Stored items:
========================================

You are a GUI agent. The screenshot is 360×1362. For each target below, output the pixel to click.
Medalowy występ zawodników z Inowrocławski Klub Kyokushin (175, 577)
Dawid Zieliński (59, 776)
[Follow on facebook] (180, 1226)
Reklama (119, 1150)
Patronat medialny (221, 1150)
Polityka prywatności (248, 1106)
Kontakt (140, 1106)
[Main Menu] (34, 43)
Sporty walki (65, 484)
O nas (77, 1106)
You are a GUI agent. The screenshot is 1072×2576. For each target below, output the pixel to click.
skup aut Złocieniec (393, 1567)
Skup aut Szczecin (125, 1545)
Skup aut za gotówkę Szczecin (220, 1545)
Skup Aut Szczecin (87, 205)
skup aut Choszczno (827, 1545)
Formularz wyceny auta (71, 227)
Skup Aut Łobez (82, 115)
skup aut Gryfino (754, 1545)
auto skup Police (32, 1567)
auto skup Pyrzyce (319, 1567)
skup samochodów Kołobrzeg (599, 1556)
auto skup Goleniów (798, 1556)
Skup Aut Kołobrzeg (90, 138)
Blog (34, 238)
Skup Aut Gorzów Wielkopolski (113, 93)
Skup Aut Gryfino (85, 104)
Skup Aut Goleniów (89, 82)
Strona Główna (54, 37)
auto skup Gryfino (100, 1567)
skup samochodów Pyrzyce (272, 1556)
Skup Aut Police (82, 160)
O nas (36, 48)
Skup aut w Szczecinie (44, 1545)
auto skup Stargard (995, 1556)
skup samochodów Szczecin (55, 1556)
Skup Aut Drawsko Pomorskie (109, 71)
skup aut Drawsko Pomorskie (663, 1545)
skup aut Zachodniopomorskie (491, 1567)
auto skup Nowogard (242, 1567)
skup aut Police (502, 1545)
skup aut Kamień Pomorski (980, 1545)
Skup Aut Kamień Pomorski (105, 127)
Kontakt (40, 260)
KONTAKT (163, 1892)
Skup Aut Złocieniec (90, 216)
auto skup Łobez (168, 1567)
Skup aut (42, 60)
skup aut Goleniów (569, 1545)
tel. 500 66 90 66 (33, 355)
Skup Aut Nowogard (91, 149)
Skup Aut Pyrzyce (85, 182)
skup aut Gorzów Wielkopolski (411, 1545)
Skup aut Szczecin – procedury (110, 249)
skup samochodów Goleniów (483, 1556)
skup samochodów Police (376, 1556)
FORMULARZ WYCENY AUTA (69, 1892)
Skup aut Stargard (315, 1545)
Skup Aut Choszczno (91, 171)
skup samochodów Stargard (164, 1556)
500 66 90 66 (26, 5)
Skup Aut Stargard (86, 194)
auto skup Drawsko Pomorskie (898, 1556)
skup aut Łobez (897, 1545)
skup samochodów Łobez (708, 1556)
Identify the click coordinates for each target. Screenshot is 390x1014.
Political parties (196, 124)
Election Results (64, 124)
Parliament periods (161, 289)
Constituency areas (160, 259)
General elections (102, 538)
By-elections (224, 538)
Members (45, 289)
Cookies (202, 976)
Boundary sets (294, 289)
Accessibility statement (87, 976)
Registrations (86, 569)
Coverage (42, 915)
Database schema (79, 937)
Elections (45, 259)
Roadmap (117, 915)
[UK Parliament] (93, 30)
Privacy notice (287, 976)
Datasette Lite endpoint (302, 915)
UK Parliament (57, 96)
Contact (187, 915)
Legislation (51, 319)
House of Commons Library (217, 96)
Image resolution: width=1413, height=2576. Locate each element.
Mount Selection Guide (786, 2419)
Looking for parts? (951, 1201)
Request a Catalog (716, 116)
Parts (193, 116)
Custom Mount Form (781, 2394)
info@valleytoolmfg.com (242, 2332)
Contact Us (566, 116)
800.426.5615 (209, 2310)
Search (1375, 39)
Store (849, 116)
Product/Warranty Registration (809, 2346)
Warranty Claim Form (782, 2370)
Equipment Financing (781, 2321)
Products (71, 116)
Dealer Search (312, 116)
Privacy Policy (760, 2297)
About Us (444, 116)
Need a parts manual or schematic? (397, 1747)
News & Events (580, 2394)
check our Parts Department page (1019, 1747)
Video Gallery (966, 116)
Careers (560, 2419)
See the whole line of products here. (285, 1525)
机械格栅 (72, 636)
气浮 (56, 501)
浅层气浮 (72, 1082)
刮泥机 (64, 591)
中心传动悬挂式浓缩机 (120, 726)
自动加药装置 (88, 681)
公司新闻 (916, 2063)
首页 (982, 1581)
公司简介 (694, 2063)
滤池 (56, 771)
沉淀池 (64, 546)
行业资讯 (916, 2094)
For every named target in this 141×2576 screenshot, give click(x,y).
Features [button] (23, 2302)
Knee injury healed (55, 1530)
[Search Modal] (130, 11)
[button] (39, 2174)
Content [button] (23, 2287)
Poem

========================================

ASSIGNED TASK ▸
Output each record precisely as given.

EXERCISE ANSWER ▸
You are a GUI agent. The screenshot is 360×1362. For each target below, output the pixel to click.
Medalowy występ zawodników z Inowrocławski Klub Kyokushin (175, 577)
Dawid Zieliński (59, 776)
[Follow on facebook] (180, 1226)
Reklama (119, 1150)
Patronat medialny (221, 1150)
Polityka prywatności (248, 1106)
Kontakt (140, 1106)
[Main Menu] (34, 43)
Sporty walki (65, 484)
O nas (77, 1106)
You are a GUI agent. The screenshot is 1072×2576. For each target below, output the pixel to click.
skup aut Złocieniec (393, 1567)
Skup aut Szczecin (125, 1545)
Skup aut za gotówkę Szczecin (220, 1545)
Skup Aut Szczecin (87, 205)
skup aut Choszczno (827, 1545)
Formularz wyceny auta (71, 227)
Skup Aut Łobez (82, 115)
skup aut Gryfino (754, 1545)
auto skup Police (32, 1567)
auto skup Pyrzyce (319, 1567)
skup samochodów Kołobrzeg (599, 1556)
auto skup Goleniów (798, 1556)
Skup Aut Kołobrzeg (90, 138)
Blog (34, 238)
Skup Aut Gorzów Wielkopolski (113, 93)
Skup Aut Gryfino (85, 104)
Skup Aut Goleniów (89, 82)
Strona Główna (54, 37)
auto skup Gryfino (100, 1567)
skup samochodów Pyrzyce (272, 1556)
Skup Aut Police (82, 160)
O nas (36, 48)
Skup aut w Szczecinie (44, 1545)
auto skup Stargard (995, 1556)
skup samochodów Szczecin (55, 1556)
Skup Aut Drawsko Pomorskie (109, 71)
skup aut Drawsko Pomorskie (663, 1545)
skup aut Zachodniopomorskie (491, 1567)
auto skup Nowogard (242, 1567)
skup aut Police (502, 1545)
skup aut Kamień Pomorski (980, 1545)
Skup Aut Kamień Pomorski (105, 127)
Kontakt (40, 260)
KONTAKT (163, 1892)
Skup Aut Złocieniec (90, 216)
auto skup Łobez (168, 1567)
Skup aut (42, 60)
skup aut Goleniów (569, 1545)
tel. 500 66 90 66 (33, 355)
Skup Aut Nowogard (91, 149)
Skup Aut Pyrzyce (85, 182)
skup aut Gorzów Wielkopolski (411, 1545)
Skup aut Szczecin – procedury (110, 249)
skup samochodów Goleniów (483, 1556)
skup samochodów Police (376, 1556)
FORMULARZ WYCENY AUTA (69, 1892)
Skup aut Stargard (315, 1545)
Skup Aut Choszczno (91, 171)
skup samochodów Stargard (164, 1556)
500 66 90 66 (26, 5)
Skup Aut Stargard (86, 194)
auto skup Drawsko Pomorskie (898, 1556)
skup aut Łobez (897, 1545)
skup samochodów Łobez (708, 1556)
Identify the click coordinates for each target. Screenshot is 390x1014.
Political parties (196, 124)
Election Results (64, 124)
Parliament periods (161, 289)
Constituency areas (160, 259)
General elections (102, 538)
By-elections (224, 538)
Members (45, 289)
Cookies (202, 976)
Boundary sets (294, 289)
Accessibility statement (87, 976)
Registrations (86, 569)
Coverage (42, 915)
Database schema (79, 937)
Elections (45, 259)
Roadmap (117, 915)
[UK Parliament] (93, 30)
Privacy notice (287, 976)
Datasette Lite endpoint (302, 915)
UK Parliament (57, 96)
Contact (187, 915)
Legislation (51, 319)
House of Commons Library (217, 96)
Image resolution: width=1413, height=2576. Locate each element.
Mount Selection Guide (786, 2419)
Looking for parts? (951, 1201)
Request a Catalog (716, 116)
Parts (193, 116)
Custom Mount Form (781, 2394)
info@valleytoolmfg.com (242, 2332)
Contact Us (566, 116)
800.426.5615 (209, 2310)
Search (1375, 39)
Store (849, 116)
Product/Warranty Registration (809, 2346)
Warranty Claim Form (782, 2370)
Equipment Financing (781, 2321)
Products (71, 116)
Dealer Search (312, 116)
Privacy Policy (760, 2297)
About Us (444, 116)
Need a parts manual or schematic? (397, 1747)
News & Events (580, 2394)
check our Parts Department page (1019, 1747)
Video Gallery (966, 116)
Careers (560, 2419)
See the whole line of products here. (285, 1525)
机械格栅 (72, 636)
气浮 (56, 501)
浅层气浮 (72, 1082)
刮泥机 (64, 591)
中心传动悬挂式浓缩机 (120, 726)
自动加药装置 (88, 681)
公司新闻 (916, 2063)
首页 (982, 1581)
公司简介 (694, 2063)
滤池 (56, 771)
沉淀池 (64, 546)
行业资讯 (916, 2094)
For every named target in this 141×2576 screenshot, give click(x,y).
Features [button] (23, 2302)
Knee injury healed (55, 1530)
[Search Modal] (130, 11)
[button] (39, 2174)
Content [button] (23, 2287)
Poem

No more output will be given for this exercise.